15-17psi is what the stock tune uses. aftermarket has pushed the turbo up to it's maximum of around ~23psi


----------



## Jim Frye (Mar 16, 2011)

*1.4L Turbo Max...*



shawn672 said:


> 15-17psi is what the stock tune uses. aftermarket has pushed the turbo up to it's maximum of around ~23psi


OK, what HP and LB/FT does 23 psi get you? And what life span for the engine?


----------



## shawn672 (Oct 31, 2010)

152hp and 193ft/lb at the wheels with a 15% loss = 174hp and 221 ft/lb at the crank

edit: the guy tuning these is a genius with GM ECU's, he's got a long history of tuning high performance GM vehicles and has amazing success. of course any time you pump out more power you're going to degrade life, no one knows or can calculate by how much. Perhaps instead of 200k the engine might last 150k? No one knows honestly but you probably won't own the car long enough to find out


----------



## 2011lt1 (Dec 13, 2010)

shawn672 said:


> 152hp and 193ft/lb at the wheels with a 15% loss = 174hp and 221 ft/lb at the crank
> 
> edit: the guy tuning these is a genius with GM ECU's, he's got a long history of tuning high performance GM vehicles and has amazing success. of course any time you pump out more power you're going to degrade life, no one knows or can calculate by how much. Perhaps instead of 200k the engine might last 150k? No one knows honestly but you probably won't own the car long enough to find out




Im currently running these numbers at about 20 psi and a a/f ratio in the low to mid 11s. car run flawlessly. 

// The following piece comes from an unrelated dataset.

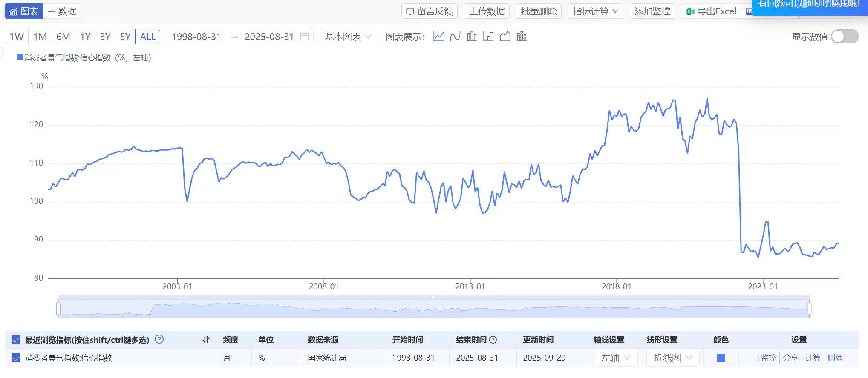Screen dimensions: 868x378
Task: Select the line chart display icon
Action: click(438, 37)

194lbs or torque at the wheels and 152 hp at the wheels is what this car should have been from the factory.

per shawns formula, this shows this cruze with a tune is basically putting out the same numbers as a small turbo diesel. 

A lotta torque = great driving experience and great mpg's


Shawn if you run the balls outta of any new stock car it will last less then someone who baby's a car.

look at old people cars when they sell them usually run like new and look new because they dont drive much and are very easy on the vehicle. If a 19 year old had a car from new I wouldn't want to touch it cause you know if was driving hard. its all about how well you take care of the car. 

I believe the engine will out last the turbo in this car with someone who is responsible with it, even with added boost. plus when I drive normal I cant even tell the tune is there. only under 3/4 thorttle of WOT do I know its making more boost which i didnt hit to often.


----------



## shawn672 (Oct 31, 2010)

Agreed with 2011lt1, it's all about how you drive and take care of the car (regular oil changes, etc.). I've always driven my cars hard, and even though I ditch them in less than 50k miles, I leave it in perfect condition, the car will easily last another 50-100k without any issues (and all of them have been modified)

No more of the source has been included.